東山魁夷か!と突っ込みたくなるほどのこの美しさを銀閣の二階の窓から覗く。障子を上げればこの朧月。あまりにも、あまりにもで震えがくる。虚空の感傷はとめどない。
 
僕の目の前には銀沙灘に煌めく月が出ている。しかし実際のところ、今宵の朧月では照度が低すぎるだろう、などと御託を並べてみる。ないものねだりができるのが妄想のいいところではないか。
 
以前は北山の金閣の中にも入れたそうだが、あれは金閣炎上よりも前の話だ。炎上の折はさぞかし美しかったであろう。頽廃の美、滅失の美は何ものにも代えがたいほどの興奮と感動があるはずだ。と炎上する発言をしてみるのも一興。
昔は良かった。と、どこかで見た写真が語りかける。私のような魔物とて、文化の長い歴史の中のほんの一瞬を垣間見るだけなのだ、と知ったようなことを言ってみる。現実逃避ほど心地よいものなし。これが魔物の魔物たる由縁。
 
私が銀閣の窓から見た月、あれも幻だったろうか。やけに鮮明な臨場感を持つ記憶が脳髄をノックする。

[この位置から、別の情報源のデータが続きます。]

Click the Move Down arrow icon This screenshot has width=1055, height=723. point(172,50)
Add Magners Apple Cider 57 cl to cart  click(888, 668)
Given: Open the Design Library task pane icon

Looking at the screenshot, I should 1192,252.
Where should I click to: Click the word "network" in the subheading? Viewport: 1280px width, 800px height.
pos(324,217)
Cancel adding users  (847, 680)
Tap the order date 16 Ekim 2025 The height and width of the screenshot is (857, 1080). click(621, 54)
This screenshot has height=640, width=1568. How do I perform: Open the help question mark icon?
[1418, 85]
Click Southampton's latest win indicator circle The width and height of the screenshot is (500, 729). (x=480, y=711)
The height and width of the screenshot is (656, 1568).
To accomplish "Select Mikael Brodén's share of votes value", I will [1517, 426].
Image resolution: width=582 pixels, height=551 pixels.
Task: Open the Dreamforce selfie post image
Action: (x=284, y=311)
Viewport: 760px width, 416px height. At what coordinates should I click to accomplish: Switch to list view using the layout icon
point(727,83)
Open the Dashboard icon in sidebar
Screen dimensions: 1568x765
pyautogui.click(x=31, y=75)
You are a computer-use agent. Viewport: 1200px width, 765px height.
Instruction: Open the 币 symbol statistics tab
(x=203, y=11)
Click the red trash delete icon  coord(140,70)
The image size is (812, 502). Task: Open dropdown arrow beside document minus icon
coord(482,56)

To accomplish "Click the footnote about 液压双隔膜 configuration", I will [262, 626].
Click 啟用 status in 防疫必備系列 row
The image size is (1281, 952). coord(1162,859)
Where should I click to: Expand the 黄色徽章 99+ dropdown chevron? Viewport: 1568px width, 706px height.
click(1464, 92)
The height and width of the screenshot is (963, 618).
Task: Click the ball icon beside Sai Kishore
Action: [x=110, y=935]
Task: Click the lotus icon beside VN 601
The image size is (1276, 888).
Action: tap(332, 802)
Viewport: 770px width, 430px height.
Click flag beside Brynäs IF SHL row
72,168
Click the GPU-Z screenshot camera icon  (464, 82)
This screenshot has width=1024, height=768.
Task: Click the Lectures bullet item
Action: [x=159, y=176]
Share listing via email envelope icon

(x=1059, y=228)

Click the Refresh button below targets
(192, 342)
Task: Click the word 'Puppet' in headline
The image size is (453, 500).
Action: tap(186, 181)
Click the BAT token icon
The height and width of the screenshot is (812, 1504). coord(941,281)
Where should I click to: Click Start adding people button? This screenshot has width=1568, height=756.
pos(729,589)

ただ、あの銀閣に一般客の私が入れるのか?とはいえ私は祇園・八坂の塔に入り、てっぺんまで登ったことがある人間。これは至極硬い事実としてある。なにが起きてもおかしくはないのが世の常。世の幻想。
 
ああ、銀沙灘、向月台。
慈照寺銀閣は月を愛でるためにあるもの。銀閣のあの二階から手を伸ばしたところに月は出るのだから。
今宵の朧月を向月台の上に据えてみる(πの値を代入してみよ)。なんとも怪しげでせつない風情ではないか。
ところでこの春霞。はるか大陸から押し寄せたPM2.5でできているとか、なしだぜ。


小牧部長さま
今週もよろしくお願いいたします。